After a briefly bumpy start, Kristin mastered the art of nursing her daughter, thanks in part to a lactation consultant. She breastfed for about two years, cherishing the midnight bonding that comes when baby cozies up to mom, and the rest of the world yawns to a slumber.

Kristin is thankful breastfeeding went well, but if formula had been necessary, she said she’s confident her daughter would’ve been fine.

For more of Kristin’s experiences with nursing, read on.

Q: When your daughter was an infant, how did you feed her?

A: When my daughter was born, I planned to breastfeed for three months, then reassess. I had trouble at first, the learning curve in latching on and all that, and those first 48 hours were a panicked nightmare that I was starving her. Enter lactation consultant, who in an hour had me set up for success! The best $110 I ever spent!

I planned to go back to work after three months, and was pumping and freezing, also in the hope that my husband would be able to bottle feed her. I think she took two bottles total, and after that it was always straight from the source.
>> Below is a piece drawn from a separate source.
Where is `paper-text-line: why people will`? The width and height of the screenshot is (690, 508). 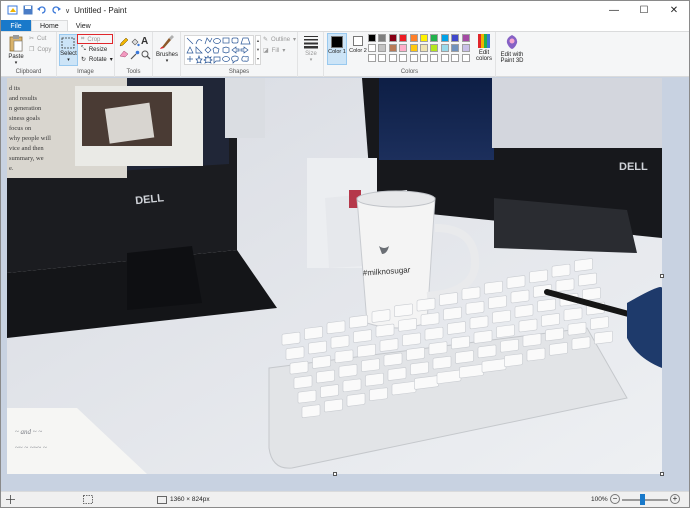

I ended up working from home for the next several years, and she self-weaned just before she turned two.

My mantra was ‘whatever works.’ If she hadn’t been such a champion nurser I’m sure we would have tried bottle and formula, or bottle and pumping, but as the months progressed, I was really glad it worked out the way it did. It was an amazing bonding experience, and she was an incredibly healthy baby. Who knows how much of that was due to nursing, but I’m sure it didn’t hurt. One of my most unreasonably proud moments was when my daughter was a month old and her pediatrician saw some of my breast milk in a bottle and mistook it for formula, saying, ‘That’s breast milk? You’ve got ice cream in there!’
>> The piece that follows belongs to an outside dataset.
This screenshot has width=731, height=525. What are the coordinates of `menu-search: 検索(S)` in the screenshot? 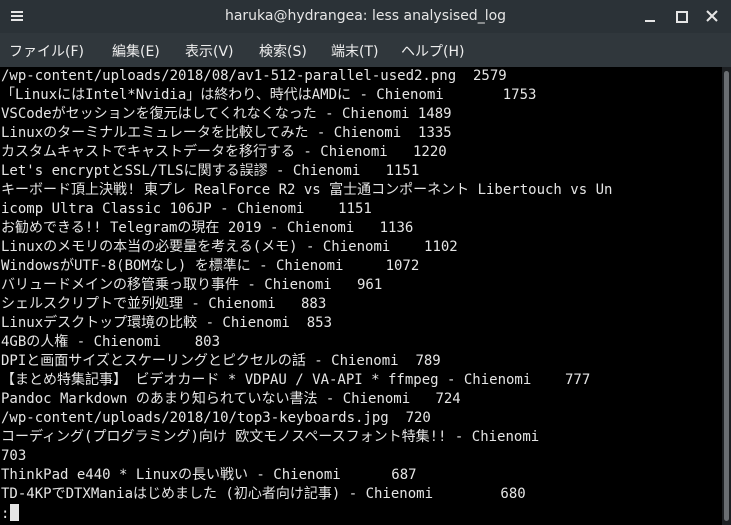 It's located at (283, 51).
As she got a little older, I realized that she was likely going to be my only child, and the experience of nursing her, in a rocking chair in the dark, in the wee small hours of the morning is absolutely one of the high points of my life.

Q: Did you ever feel judged or scorned because of your method? For example, did a friend or relative criticize you?

A: I think you cited that study that found that women who bf were considered less intelligent, and I definitely found that bias. In a lot of ways, I ~felt~ less intelligent at that point in my life, but I’m sure it was the sleep deprivation, not the nursing. I know my mom thought I breastfed my daughter too long (I was a child of the 70s, bottlefed from birth), but she never said anything.

Q: If you did experience judgment, explain how it affected you emotionally.

A: The judgment definitely makes it harder, whether it’s overt from people you know, or something you read – I believe that the vast majority of the time, our mothering instincts are correct. I felt like I spent a fair amount of time pushing back those feelings of inadequacy (“Am i doing it right? That’s not what she does,” etc.).

Q: Based on your experiences, what would you tell first-time moms as they seek to feed their babies?

A: Do what works for you and your baby. Listen to advice, but don’t feel under any obligation to take it. You know your baby. Ask lots of questions, then trust your gut.

I am enormously grateful for the resources to be able to work with a lactation consultant when I had trouble, and I’m so glad I was able to nurse as long as I did. But had my situation been different, I have no doubt that my daughter would have been fine had she been bottle fed. Trust your gut. If you resent the time with the pump, or it’s a struggle physically to nurse, then by all means do what works best. I surprised myself by enjoying nursing much more than I expected, and the drawbacks (occasional inconvenience, often feeling somewhat cowlike) were dwarfed by the satisfaction and bonding of nursing.

Kristin was one of my journalism instructors in graduate school. Her writing and editing skills are some of the finest you’ll find.